Corpus Christi - 'taste and see how gracious the Lord is'

Corpus Christi - 'taste and see how gracious the Lord is'

Posted: Thu, 03 Jun 2021 13:12

Corpus Christi - 'taste and see how gracious the Lord is'

I remember Fr McGovern SDB, an amazing music teacher, helping our choir to sing the Vaughan Williams classic, 'O taste and see how gracious the Lord is'. His huge choir stilled the sacred space of Bolton's Victoria Hall: 'blessed is the one that trusteth in HIM!' We need this feast of Corpus Christi to remind us just how blessed we are.

In his last meal with is disciples in the Upper Room, Jesus shares bread that helps us to survive, and wine that helps us to celebrate. One of his last actions before his arrest, torture and death, was to live this Last Supper together. Mark presents this in the context of the great feast of Passover. As they celebrate the greatest act of remembrance in the Jewish calendar, Jesus takes the bread and tells them clearly and simply, 'this is my body.' He shares the chalice of blessing telling his friends, 'this is my blood, the blood of the covenant.' This bread and wine is transformed, no longer simple bread and wine, but the body of Christ—Corpus Christi.

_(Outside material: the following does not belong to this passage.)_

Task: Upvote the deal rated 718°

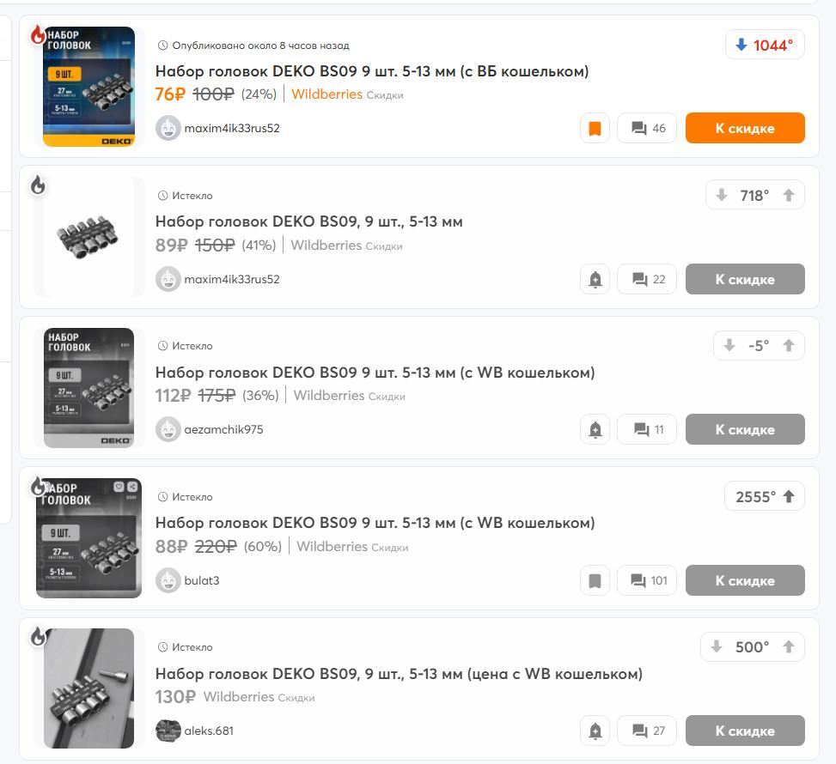Action: 789,195
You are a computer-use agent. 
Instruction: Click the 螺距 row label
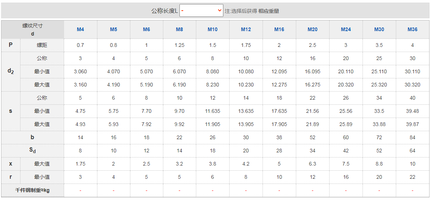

In our celebration of the Eucharist, we are invited to feast on Jesus; to remember his words and life-giving actions; to share his vision and to make sure that everyone is included and counted. It is exactly those people we think do not count who can make miracles happen. What if, in the face of politics and fear and tiny resources and really big problems, what if that little bit we have to offer, that little bit we don't think will count for very much – could change the world? If we truly feast on Jesus, then it can give us a taste for something greater:

*a taste for what we mean to each other;
*a taste for counting the dis-counted;
*a taste for imagining that the little bit you have to offer is the stuff of miracles!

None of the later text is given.